La simple négligence dans l'accomplissement d'un acte, ou le fait de ne pas remplir une obligation imposée par la loi, sont toutefois insuffisants pour conclure à la négligence criminelle. La conduite doit représenter « un écart marqué et important par rapport à la conduite d'une personne raisonnablement prudente », distinguant ainsi la faute civile de la faute criminelle.
Par ailleurs, la négligence criminelle ne constitue pas une infraction autonome. Toute forme de contribution à la mort ou aux lésions corporelles n'est pas criminelle. Pour être punissables, les gestes ou les omissions doivent avoir contribué de façon appréciable, c'est-à-dire plus que mineure aux lésions corporelles ou encore au décès d'une autre personne.
Dans cette affaire, le 4 avril 2022, à la suite des informations obtenues lors de la première intervention des policiers et des constatations faites auprès de l'homme concerné, les policiers n'avaient aucun motif légal de procéder à son arrestation ou de le conduire dans un centre hospitalier contre son consentement. Ainsi, à l'égard de leurs obligations légales, les policiers n'ont commis aucune omission.
Concernant l'intervention planifiée du 6 avril 2022, la preuve révèle que la procédure prévoit d'abord une évaluation du risque pour la sécurité des policiers et de la personne faisant l'objet de l'ordonnance d'évaluation psychiatrique.

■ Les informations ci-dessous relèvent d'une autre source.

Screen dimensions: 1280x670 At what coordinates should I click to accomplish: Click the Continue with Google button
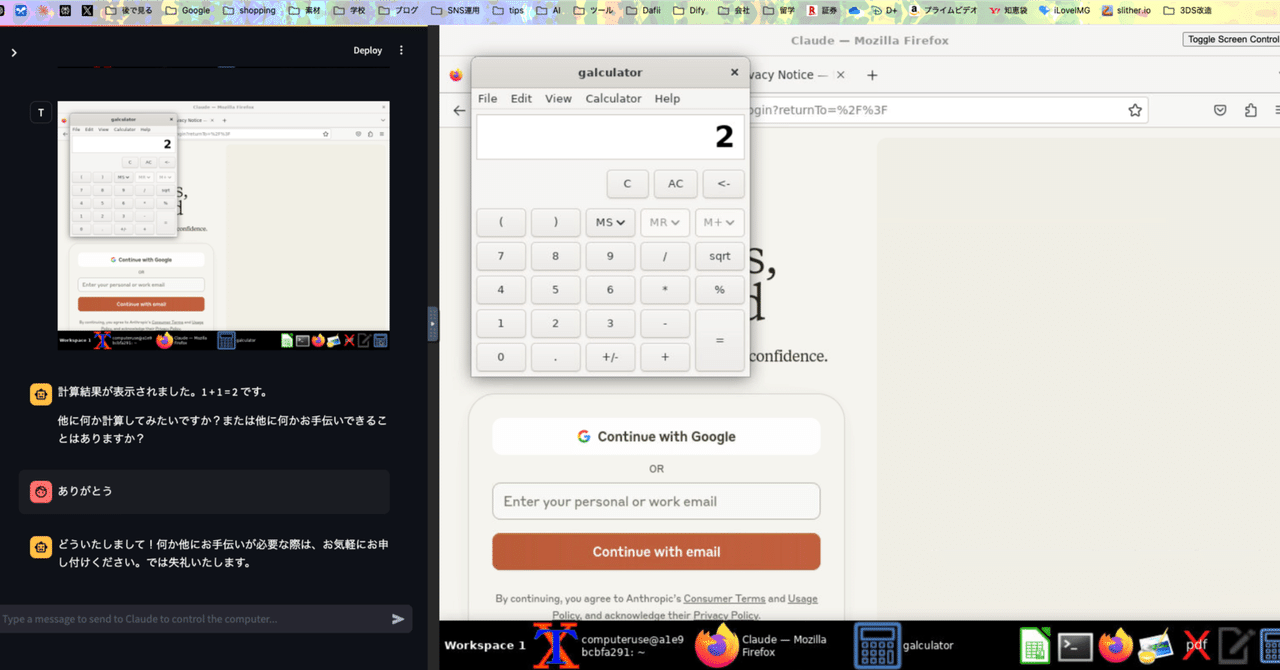pos(655,436)
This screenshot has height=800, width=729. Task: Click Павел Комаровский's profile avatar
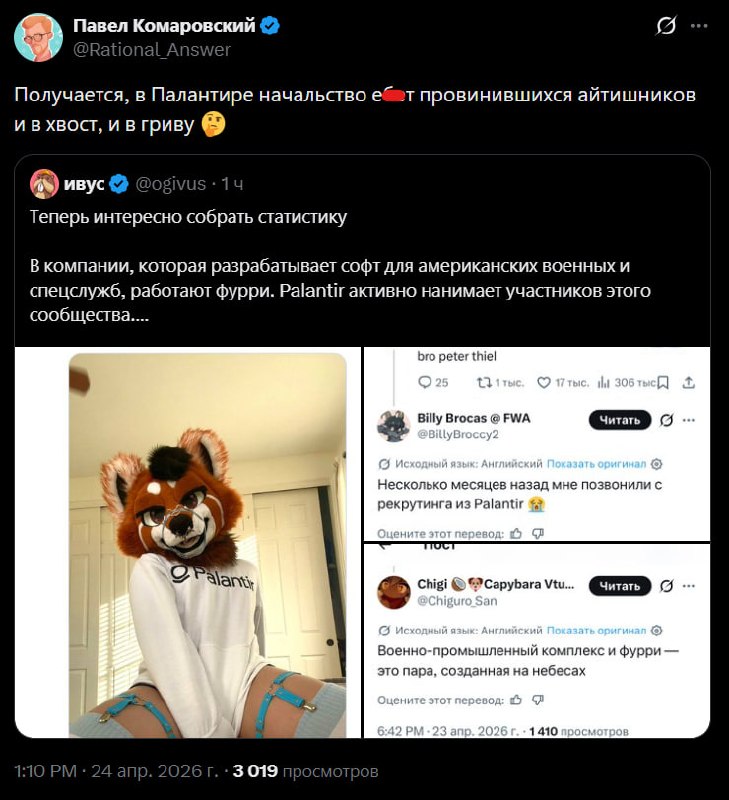click(38, 37)
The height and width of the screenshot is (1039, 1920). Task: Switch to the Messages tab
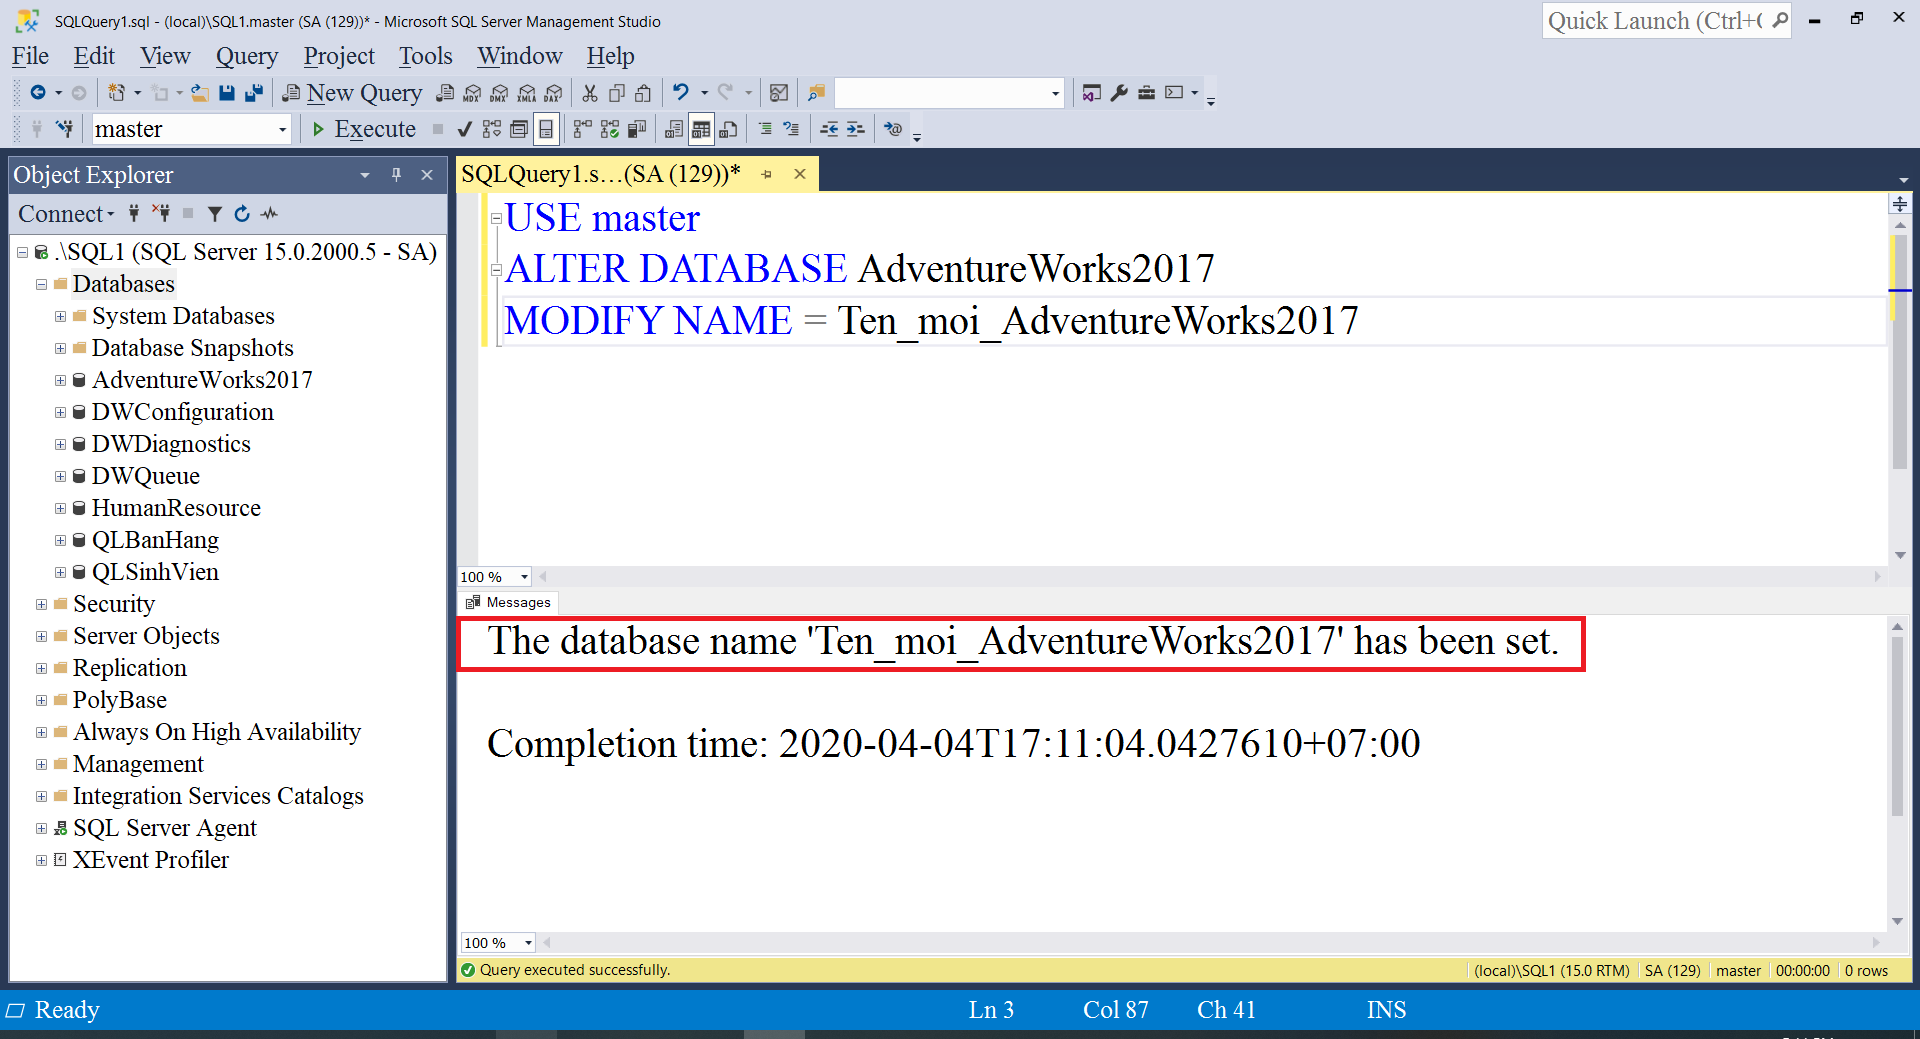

L'intervention devait ensuite être approuvée avant de procéder à l'interception de la personne.
La preuve indique que la femme s'est présentée au SPVQ vers 12 h 25 et les démarches ont débuté avec diligence afin de permettre l'exécution de l'ordonnance. Sans autre motif lié à l'urgence, une intervention policière planifiée doit être distinguée d'un appel au 911. Dans les circonstances révélées par la preuve, il ne pourrait être démontré que les policiers impliqués ont omis de respecter leur obligation légale. La possibilité que l'ordonnance ait pu être exécutée avant la survenance du drame ne peut constituer en soi une omission de se conformer à une obligation légale. Le drame qui s'est produit dans l'après-midi du 6 avril 2022 n'a pas été causé par négligence criminelle attribuable à l'un ou l'autre des policiers impliqués.

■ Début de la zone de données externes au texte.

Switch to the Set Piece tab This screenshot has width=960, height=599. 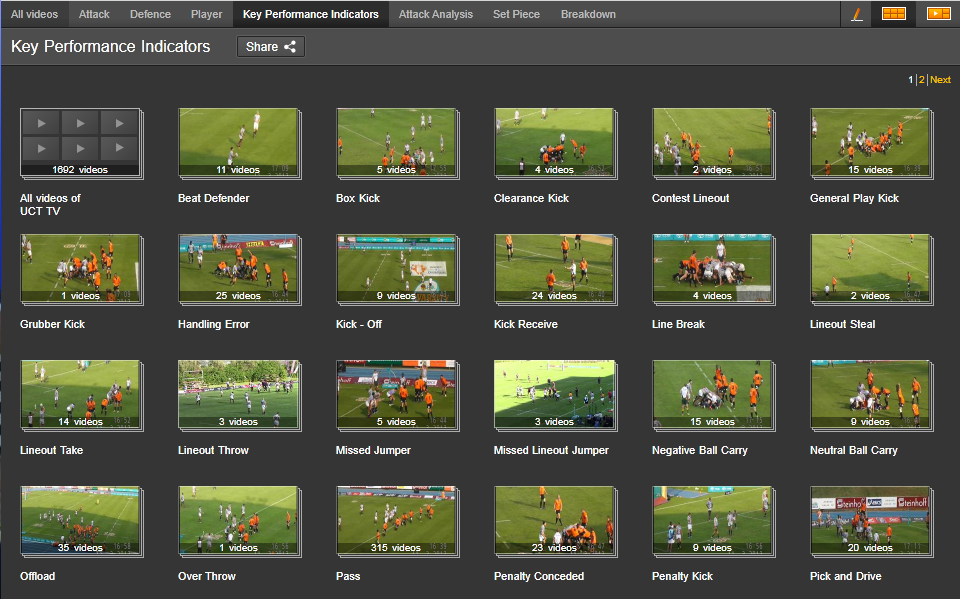(x=516, y=14)

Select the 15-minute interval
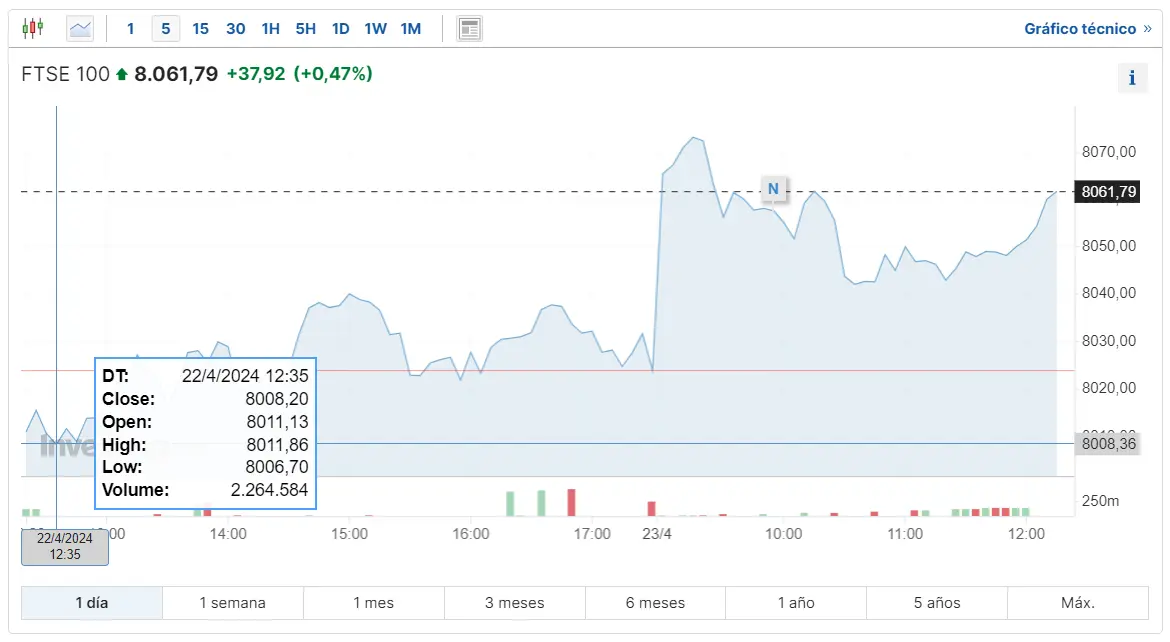200,28
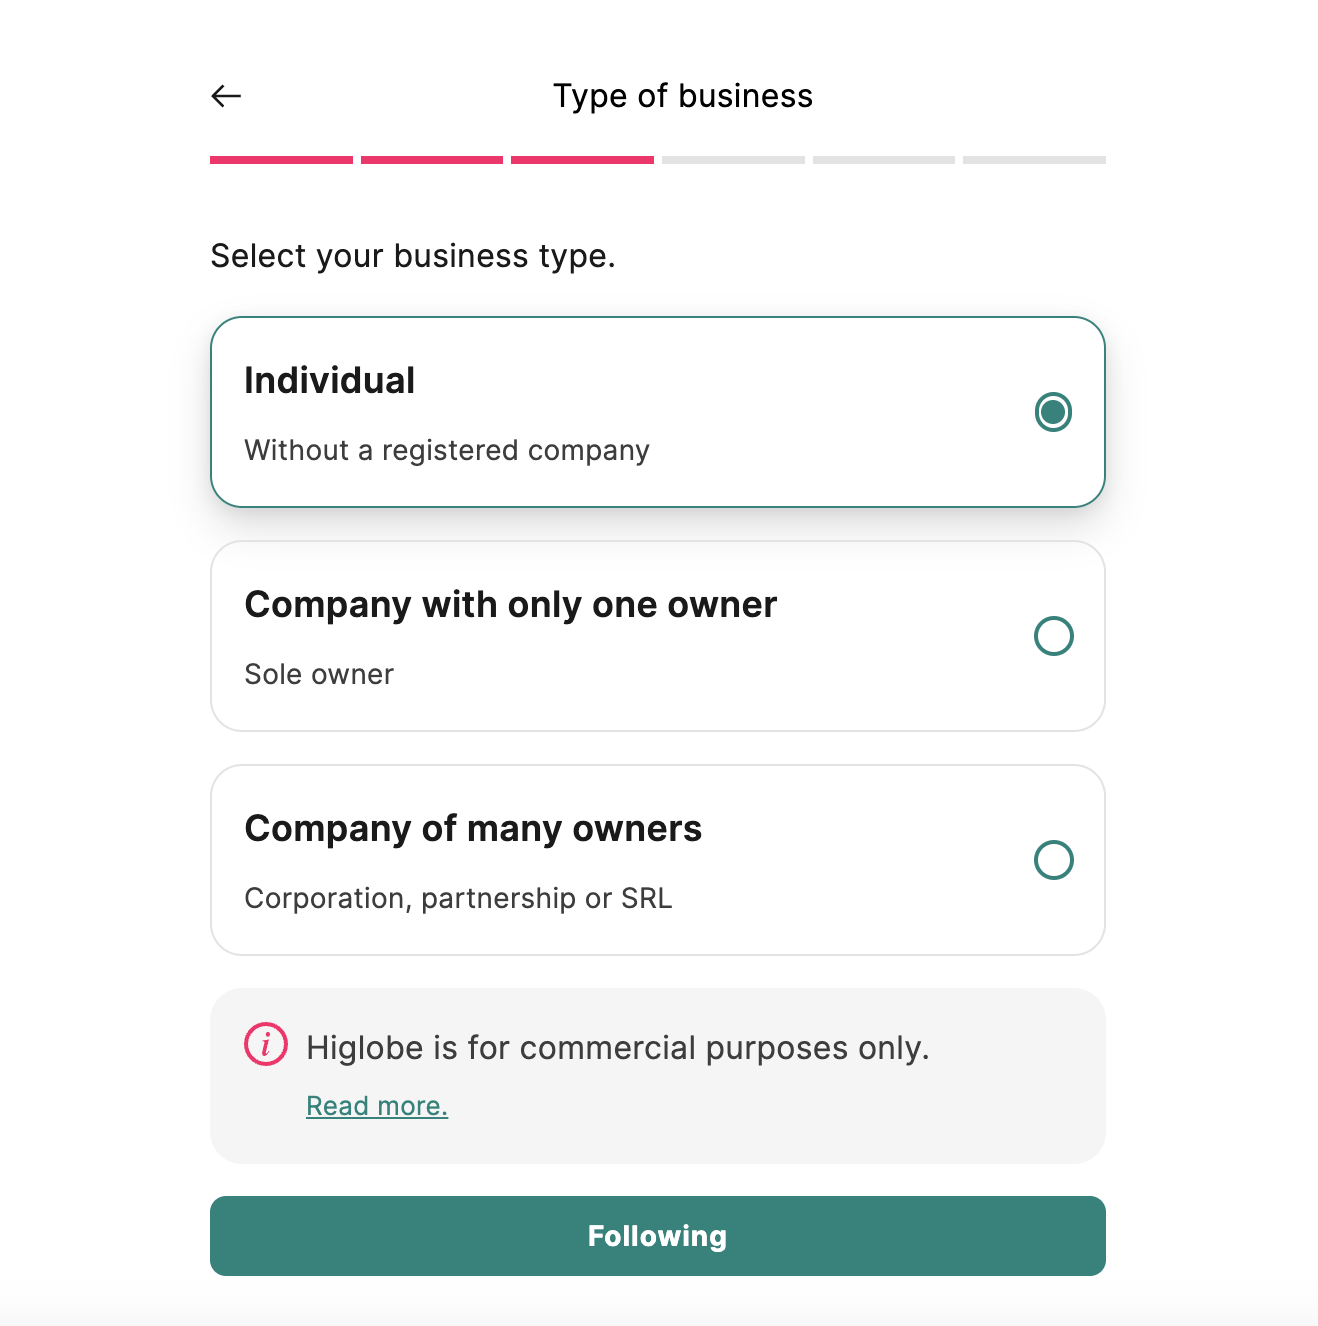Screen dimensions: 1318x1326
Task: Click the Following button
Action: pos(658,1236)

Conséquemment, le DPCP est d'avis que la preuve ne révèle pas la commission d'une infraction criminelle par les policiers du SPVQ impliqués dans cet événement.

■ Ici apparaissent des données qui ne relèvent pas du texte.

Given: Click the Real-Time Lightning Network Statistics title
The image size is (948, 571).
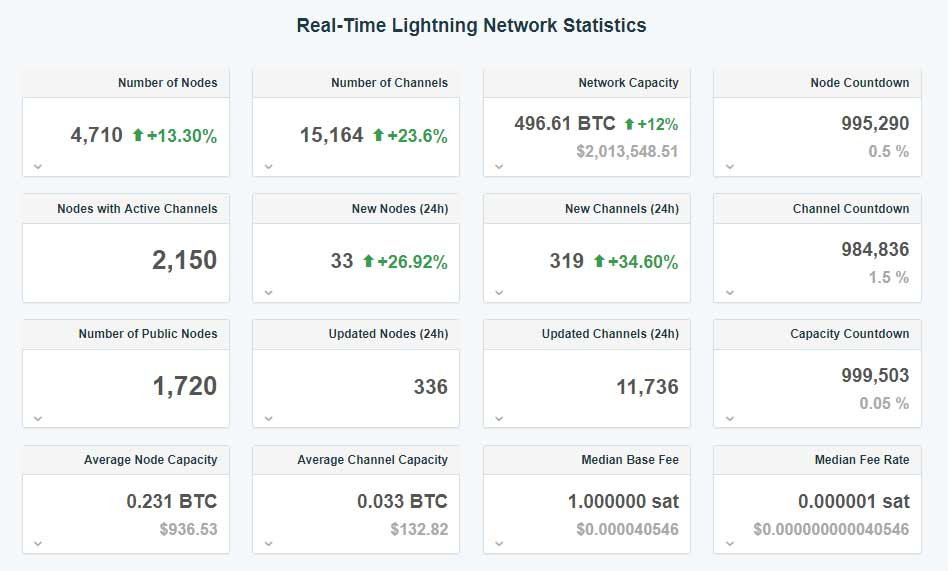Looking at the screenshot, I should [x=472, y=26].
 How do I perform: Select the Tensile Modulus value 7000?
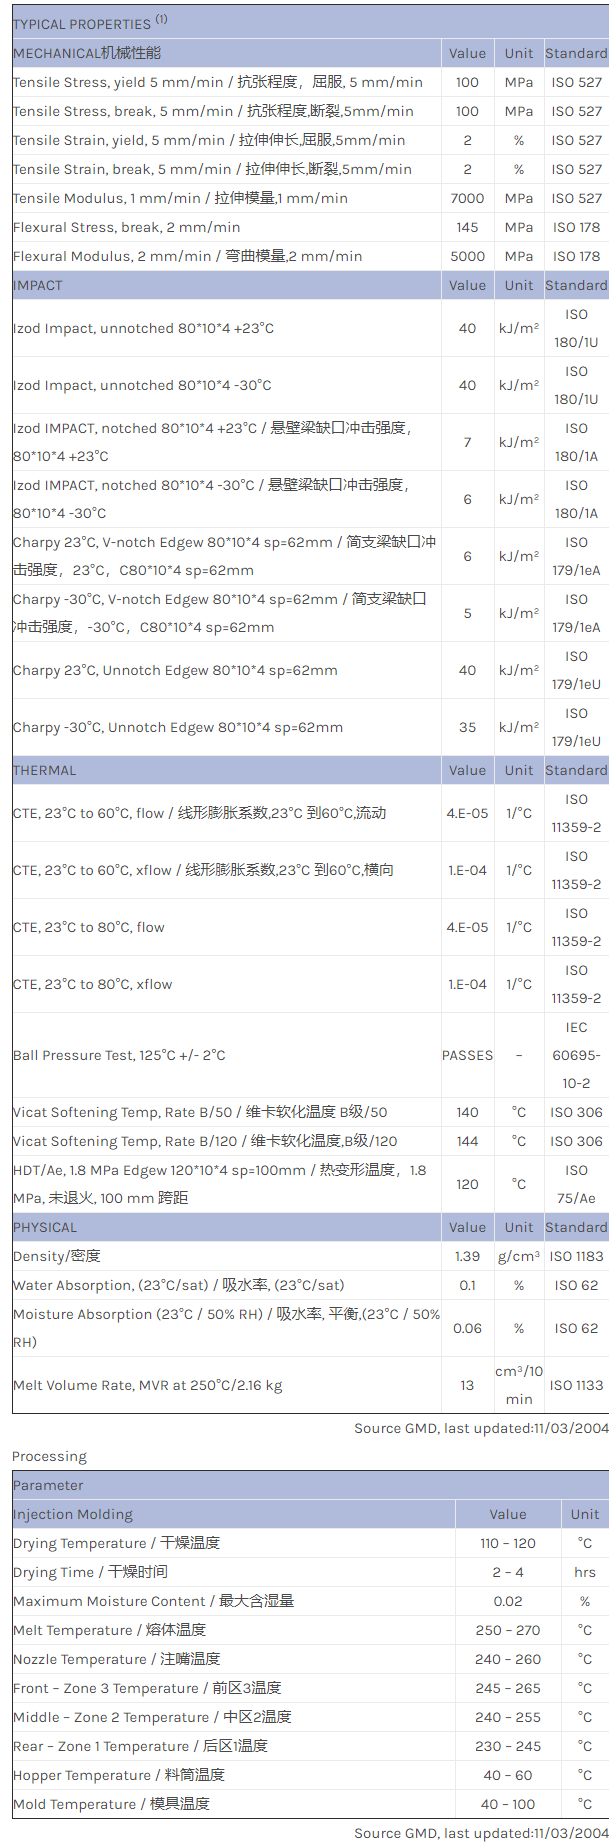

Le DPCP fournit, au nom de l'État, un service de poursuites criminelles et pénales indépendant, contribuant à assurer la protection de la société, dans le respect de l'intérêt public et des intérêts légitimes des victimes.
Chaque dossier soumis au DPCP est analysé avec rigueur et impartialité. La norme qui guide les procureurs concernant l'opportunité d'entreprendre une poursuite est prévue à la directive ACC-3. En droit criminel, le fardeau de la preuve que doit satisfaire la poursuite est très exigeant. En raison du principe de la présomption d'innocence, la poursuite doit en effet faire une démonstration hors de tout doute raisonnable de la culpabilité de l'accusé devant le tribunal.
La décision de poursuivre ou non est une décision discrétionnaire prise par le procureur dans l'exécution de ses obligations professionnelles sans crainte d'ingérence judiciaire ou politique et sans céder à la pression médiatique. Par ailleurs, ce n'est pas la tâche du procureur de se prononcer sur une possible faute civile ou déontologique. Il ne cherche que les éléments lui permettant de conclure qu'un acte criminel a été commis et de déterminer s'il peut raisonnablement en faire la preuve. Il ne lui appartient pas non plus de formuler des commentaires ou des recommandations concernant les méthodes d'intervention policière.
La publication des motifs qui étayent la décision de ne pas porter d'accusation dans certains dossiers revêt un caractère exceptionnel et s'appuie sur des lignes directrices.